Thanks, I hear you groan. “All the relevant circumstances of the particular case” – what does that mean for me? I think it urges us to hone in on the specific processing operations at work in a complex activity like the cookie-based analytics involved in this case, and then to ascertain which controller has responsibilities for each operation. There may, for example, be some parts of the processing chain where Facebook must shoulder the controller’s duties, some where the fan page user does so, and some where both do so. That seems to be the sort of thing the CJEU is getting at.

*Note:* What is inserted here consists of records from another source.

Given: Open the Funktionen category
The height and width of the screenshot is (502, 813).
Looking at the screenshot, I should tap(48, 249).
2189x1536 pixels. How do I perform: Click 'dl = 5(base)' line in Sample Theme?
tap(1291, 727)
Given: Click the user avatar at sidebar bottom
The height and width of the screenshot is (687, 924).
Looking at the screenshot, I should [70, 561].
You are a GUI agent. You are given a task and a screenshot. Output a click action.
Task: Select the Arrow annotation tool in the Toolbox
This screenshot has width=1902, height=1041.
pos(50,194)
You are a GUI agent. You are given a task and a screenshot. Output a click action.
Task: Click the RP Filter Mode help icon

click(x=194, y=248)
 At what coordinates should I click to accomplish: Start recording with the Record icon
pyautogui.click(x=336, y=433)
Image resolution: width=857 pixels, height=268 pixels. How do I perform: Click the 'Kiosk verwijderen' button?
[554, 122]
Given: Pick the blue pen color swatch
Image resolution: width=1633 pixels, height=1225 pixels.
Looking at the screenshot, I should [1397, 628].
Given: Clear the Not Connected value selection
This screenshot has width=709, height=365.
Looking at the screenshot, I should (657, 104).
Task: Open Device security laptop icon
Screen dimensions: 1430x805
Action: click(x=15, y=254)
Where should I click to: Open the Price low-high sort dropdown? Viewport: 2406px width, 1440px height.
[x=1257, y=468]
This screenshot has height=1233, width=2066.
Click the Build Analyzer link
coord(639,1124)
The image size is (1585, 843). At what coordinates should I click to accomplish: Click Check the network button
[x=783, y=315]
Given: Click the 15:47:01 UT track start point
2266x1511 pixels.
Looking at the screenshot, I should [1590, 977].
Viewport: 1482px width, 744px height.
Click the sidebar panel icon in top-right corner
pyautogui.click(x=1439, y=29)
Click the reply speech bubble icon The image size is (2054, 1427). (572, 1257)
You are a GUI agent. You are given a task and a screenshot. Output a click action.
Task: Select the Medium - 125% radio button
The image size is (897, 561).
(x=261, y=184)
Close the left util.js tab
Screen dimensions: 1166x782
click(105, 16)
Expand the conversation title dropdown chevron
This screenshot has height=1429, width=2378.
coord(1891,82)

Under the GDPR, cookies get no special treatment of their own. They are, however, omnipresent tools for obtaining and processing personal data online. The CJEU described the reach of Facebook’s cookies, in terms of where they appear (and for how long they operate), as well as who uses the data obtained. See para 33:
The CJEU also highlighted the sensitivity of the data obtained for the purposes of targeted advertising (see para 37, above). It also appeared to be concerned by the fact that some visitors to the fan page will have no relationship of their own with Facebook, but find their personal data drawn into Facebook’s processing operations when they visit the fan page. See para 41:
“It must be emphasised, moreover, that fan pages hosted on Facebook can also be visited by persons who are not Facebook users and so do not have a user account on that social network. In that case, the fan page administrator’s responsibility for the processing of the personal data of those persons appears to be even greater, as the mere consultation of the home page by visitors automatically starts the processing of their personal data.”
This appears to underscore the importance of privacy notices explaining things – including the operation of cookies – to visitors. This litigation, after all, was sparked by a regulatory finding that the fan page holder failed to have a privacy notice in place.
I will return to the regulatory jurisdictional issue in another post.